AT&T Pebble Beach DFS Rundown FanDuel

Ryan Baroff gives his favorite Fanduel plays

Brian Spurlock-USA TODAY Sports

FanDuel recently updated their PGA DFS offering, so players are trying to figure out the new format and optimize their lineups accordingly. Basically, they’ve taken away their eight-man rosters, and made their PGA product very similar to DraftKings’ product. The main difference is that you’ll have to adjust to the scoring system and new pricing.
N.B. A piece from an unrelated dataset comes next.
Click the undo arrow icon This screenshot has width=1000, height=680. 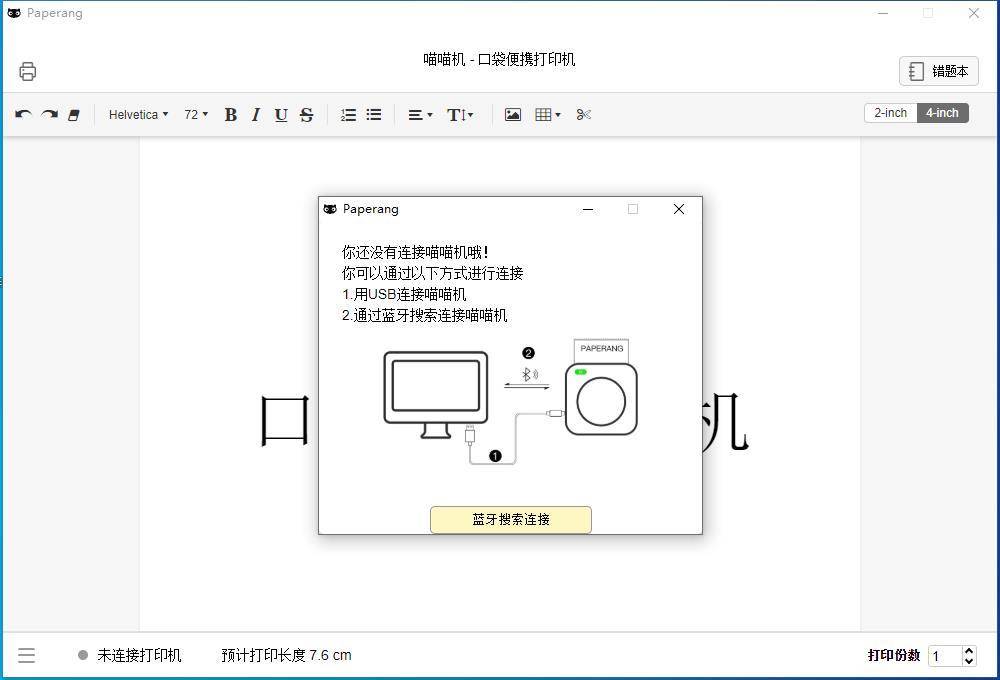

FanDuel Golf Scoring System:

  • Eagle = 7 points
  • Birdie = 3.1 points
  • Par = 0.5 point
  • Bogey = -1 point
  • Double bogey (or worse) = -3 points
  • Streak bonus = 0.6 points per hole under par
  • Bounce back (birdie or better after making bogey or worse) = 0.3 points
  • 5+ Birdies in a round = 4 points
  • Bogey-free round = 5 points.
  • 1st place = 20 points
  • 2nd-5th place = 12 points
  • 6th-10th place = 8 points
  • 11th-25th place = 5 points

Tournament Stop

This week, the Tour heads back to Pebble Beach, although we’re on a three-course rotation chalk full of hackers and celebrities. That’s right, it’s pro-am week, one of the worst for DFS and for TV viewing purposes. I suggest scaling back your normal volume this week, and saving your bankroll for more predictable weeks. Players will face Pebble Beach, Spyglass Hill, and Monterey Peninsula one time each, before a 54-hole cut. The final round will be at Pebble Beach, where we have the most relevant course history. I recently took a trip to Monterey, and played Pebble Beach and Spyglass Hill. I have some good insight into those tracks, but don’t know much about Monterey besides what you read. Monterey is a bit quirky, and seems to be the players’ least favorite of the rotation. All the courses are very short, and feature the difficult poa annua greens. Short hitters are well in play this week, and we should focus on the California angle / narrative again. Monterey and Pebble Beach are Oceanside courses, where scenic views, water, and windy conditions can wreak havoc. Spyglass Hill is a bit more difficult and tree-lined, featuring difficult undulations and greens. Overall, scoring should be low this week, but Spyglass is the hardest of the three courses. In terms of stats I feel are important, SG:Approach and SG:Around-the-Green are keys this week. Pebble Beach features the smallest greens on Tour, and scrambling will be key.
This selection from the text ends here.